2

I have some ETL code running on SQL Server 2008 Standard. A relatively small number of rows (~50,000) are processed and loaded into a temp table. I then execute an insert query to copy over the rows which are not present in the much larger table (~1,000,000+ rows). The temp table contains the same primary key and clustered index as the destination table.

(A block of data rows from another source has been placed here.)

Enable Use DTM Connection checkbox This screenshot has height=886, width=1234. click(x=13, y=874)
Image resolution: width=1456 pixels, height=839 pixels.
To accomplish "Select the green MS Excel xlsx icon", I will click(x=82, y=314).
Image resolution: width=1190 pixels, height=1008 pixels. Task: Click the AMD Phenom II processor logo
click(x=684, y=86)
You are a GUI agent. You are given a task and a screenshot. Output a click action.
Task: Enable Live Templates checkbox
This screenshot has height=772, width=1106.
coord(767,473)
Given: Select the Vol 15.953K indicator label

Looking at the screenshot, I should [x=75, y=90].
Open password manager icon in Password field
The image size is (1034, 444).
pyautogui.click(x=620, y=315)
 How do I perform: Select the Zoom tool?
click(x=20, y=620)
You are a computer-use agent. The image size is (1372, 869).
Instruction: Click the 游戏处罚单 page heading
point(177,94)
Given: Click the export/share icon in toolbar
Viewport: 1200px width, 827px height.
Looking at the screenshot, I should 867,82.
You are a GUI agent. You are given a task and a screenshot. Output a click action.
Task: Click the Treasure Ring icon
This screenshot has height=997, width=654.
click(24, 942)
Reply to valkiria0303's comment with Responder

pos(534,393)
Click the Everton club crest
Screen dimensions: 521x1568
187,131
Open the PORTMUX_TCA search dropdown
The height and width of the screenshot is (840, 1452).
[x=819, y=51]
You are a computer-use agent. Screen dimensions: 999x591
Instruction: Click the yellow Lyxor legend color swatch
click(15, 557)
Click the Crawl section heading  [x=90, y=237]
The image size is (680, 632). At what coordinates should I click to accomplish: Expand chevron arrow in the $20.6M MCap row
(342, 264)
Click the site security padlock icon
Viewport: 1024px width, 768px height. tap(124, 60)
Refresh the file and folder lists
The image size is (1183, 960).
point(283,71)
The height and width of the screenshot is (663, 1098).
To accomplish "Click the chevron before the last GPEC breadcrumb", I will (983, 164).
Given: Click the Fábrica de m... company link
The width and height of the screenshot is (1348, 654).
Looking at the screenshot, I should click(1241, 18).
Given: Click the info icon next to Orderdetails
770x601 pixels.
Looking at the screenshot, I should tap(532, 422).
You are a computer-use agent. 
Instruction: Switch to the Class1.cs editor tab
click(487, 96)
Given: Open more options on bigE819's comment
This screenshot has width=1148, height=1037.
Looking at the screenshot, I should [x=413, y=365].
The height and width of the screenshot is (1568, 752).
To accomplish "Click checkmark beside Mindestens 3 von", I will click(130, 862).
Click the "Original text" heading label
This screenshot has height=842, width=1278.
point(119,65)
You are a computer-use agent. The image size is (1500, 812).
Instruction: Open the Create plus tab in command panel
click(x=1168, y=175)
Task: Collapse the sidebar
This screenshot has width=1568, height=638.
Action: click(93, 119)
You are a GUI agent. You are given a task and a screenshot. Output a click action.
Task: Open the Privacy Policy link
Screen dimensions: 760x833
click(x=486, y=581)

create table #NewClaims(ExtractDate datetime, SiteName nvarchar(50), SiteCd nvarchar(50), ContractTypeCd nvarchar(50), 
ClaimRateType nvarchar(50), ClaimRateTypeCd nvarchar(50), ClaimStatus nvarchar(50), ClaimStatusCd nvarchar(50), 
CreationDt datetime, StatusDt datetime, ClaimID nvarchar(50), SeqNum int, CreationUserID nvarchar(50), 
SpecialClaimInd nvarchar(50), JobSeekerID nvarchar(50), InvoiceNum nvarchar(50), JobID nvarchar(50), JobRefId int,
RecoveryReason nvarchar(50), ClaimAmount money, GSTAmount money, ApprovedAmount money, ClaimCurrencyInd nvarchar(50), 
EmployerID nvarchar(50), BaseRateType nvarchar(50), BaseRateTypeCd nvarchar(50)
constraint PK_NewClaims primary key clustered(ClaimID, ClaimStatusCD));

Here is the SQL that loads the temp table records into the target

insert into dbo.Claim(
ExtractDate, SiteName, SiteCd, ContractTypeCd, ClaimRateType, ClaimRateTypeCd, ClaimStatus, ClaimStatusCd, CreationDt, 
StatusDt, ClaimID, SeqNum, CreationUserID, SpecialClaimInd, JobSeekerID, InvoiceNum, JobID, JobSeqNum, RecoveryReason, 
ClaimAmount, GSTAmount, ApprovedAmount, ClaimCurrencyInd, EmployerID, BaseRateType, BaseRateTypeCd
)
select 
n.ExtractDate,  n.SiteName, n.SiteCd, n.ContractTypeCd, n.ClaimRateType, n.ClaimRateTypeCd, n.ClaimStatus, n.ClaimStatusCd, 
n.CreationDt, n.StatusDt, n.ClaimID, n.SeqNum, n.CreationUserID, n.SpecialClaimInd, n.JobSeekerID, n.InvoiceNum, n.JobID, 
n.JobRefId, n.RecoveryReason, n.ClaimAmount, n.GSTAmount, n.ApprovedAmount, n.ClaimCurrencyInd, n.EmployerID, n.BaseRateType, 
n.BaseRateTypeCd
from #NewClaims as n
left join dbo.Claim as c on n.ClaimID = c.ClaimID and n.ClaimStatusCd = c.ClaimStatusCd
where c.ClaimID is null

When I run this the execution plan does something unusual. It refuses to utilise the PK clustered index on the dest table and attempts to use any other index available instead. Curiously it uses this index to retreieve the ClaimID and StatusCd. If I disable the indexes on the dest table one by one, the execution plan will keep trying to use other indexes until I've disabled all of them except the clustered, at which point it finally gives in and uses it, but produces a bunch of bitmap operations. The query runs faster when this occurs.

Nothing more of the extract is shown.